Linaria sagrensis

Scientific classification
- Kingdom: Plantae
- Clade: Tracheophytes
- Clade: Angiosperms
- Clade: Eudicots
- Clade: Asterids
- Order: Lamiales
- Family: Plantaginaceae
- Genus: Linaria
- Species: L. sagrensis
- Binomial name: Linaria sagrensis Blanca, Cueto, J.Fuentes, L.Gut. & F.B.Navarro

= Linaria sagrensis =

- Genus: Linaria
- Species: sagrensis
- Authority: Blanca, Cueto, J.Fuentes, L.Gut. & F.B.Navarro

Species of flowering plant

Linaria sagrensis is a species of perennial flowering plant in the family Plantaginaceae. It is endemic to the Sierra de la Sagra in the northern Granada province of southeastern Spain. First described in 2023 by Blanca et al., the species is found exclusively in high-mountain calcareous screes.

== Description ==
===Morphology===
A perennial herb characterized by being entirely glandular-hairy. It possesses an intricately branched root system suited for its mountain habitat.
===Flowers===
The plant features a dense, corymbiform inflorescence.
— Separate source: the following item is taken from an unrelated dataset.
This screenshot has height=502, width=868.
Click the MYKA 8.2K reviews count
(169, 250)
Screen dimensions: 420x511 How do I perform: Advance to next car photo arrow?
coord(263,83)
The corolla is relatively small and pinkish-violet with distinct dark veins and a yellow to orange palate. Its spur is notably shorter than the rest of the corolla.
===Fruit and seeds===
The capsule is globose and glandular-hairy at its apex. Its seeds are large and black to dark greyish, featuring a light-grey wing and a mostly smooth disc with a few small tubercles.

== Taxonomy ==
=== Classification===
It belongs to Linaria section Supinae.
=== Related species ===
It is morphologically similar to L. pruinosa, L. nevadensis, L. glacialis, and L. alpina subsp. alpina.

=== Discovery ===
The species was formally established in a study published in the Nordic Journal of Botany which also elevated L. aeruginea subsp. pruinosa to the species rank of L. pruinosa.

== Distribution and habitat ==
The species is a narrow endemic, restricted to the Mediterranean high mountains of the Betic Massif. It specifically thrives in the loose limestone rock of the Sierra de la Sagra.